École de Pont-Aven

LA FORÊT AU SOL ROUGE

Georges Lacombe (1868-1916)

1891

Agrandir l'image jpg 252Ko (Voir légende ci-après) (fenêtre modale)
Georges Lacombe (1868-1916) - La Forêt au sol rouge, 1891 - Huile sur toile, 71.3 x 50.5 cm © Musée des beaux-arts de Quimper

Huile sur toile

71-2-1

Achat en vente publique à Paris en 1971

H. 71 cm - L. 50 cm

Plus habitué du petit port de Camaret sur la presqu’île de Crozon qu’il découvre en 1888, que de Pont-Aven où il ne fait que passer vers 1905, Georges Lacombe reste fortement influencé par Gauguin et l’esthétique nabi. La rareté de ses œuvres, une cinquantaine, ne fait qu’accentuer le caractère majeur du tableau La Forêt au sol rouge. Il reprend un thème cher aux peintres symbolistes qui, depuis Le Bois sacré de Puvis de Chavannes, sont fortement inspirés par ces forêts où se déroulent des rites initiatiques ou des rencontres avec des muses, des anges ou des fées. Cependant, Georges Lacombe exclut toute trace de présence humaine, si ce n’est un maigre sentier creusé dans un sol éclatant jonché de feuilles rouges tandis que les feuilles d’or parsèment les branches des troncs élancés.

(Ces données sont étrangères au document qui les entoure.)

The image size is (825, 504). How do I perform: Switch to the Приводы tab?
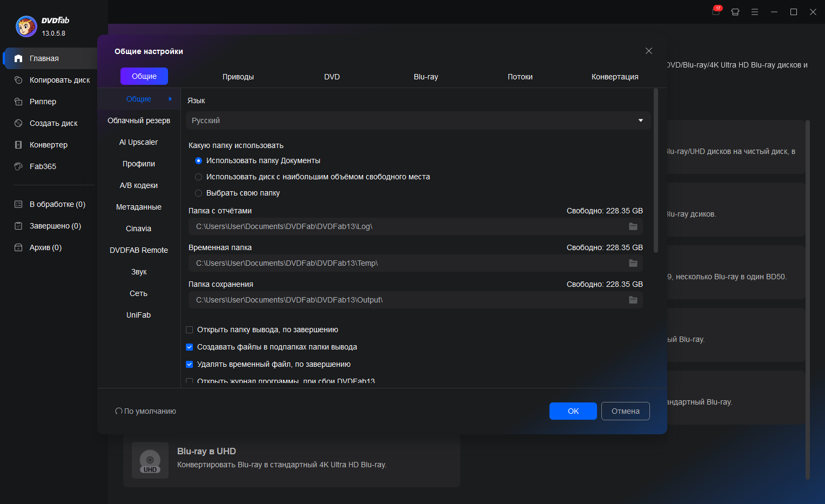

Cette œuvre de 1891, période capitale de l’artiste, reflète l’influence des estampes japonaises sur Lacombe qui devait connaître l’une des planches de Hiroshige « La Plage des Maiko dans la province d’Harima » figurant dans la série des Vues des sites célèbres des soixante et quelques provinces du Japon. On retrouve la simplicité et le vertige du vide de l’art japonais. L’esthétique nabi est tout aussi perceptible : on ne peut que penser à la leçon de Gauguin à Sérusier en 1888 :

Comment voyez-vous ces arbres ? Ils sont jaunes. Eh bien, mettez du jaune ; cette ombre, plutôt bleue, peignez-la avec de l’outremer pur ; ces feuilles rouges ? Mettez du vermillon.

Les larges aplats de couleurs accentuent la composition sobre dominée par les verticales des arbres.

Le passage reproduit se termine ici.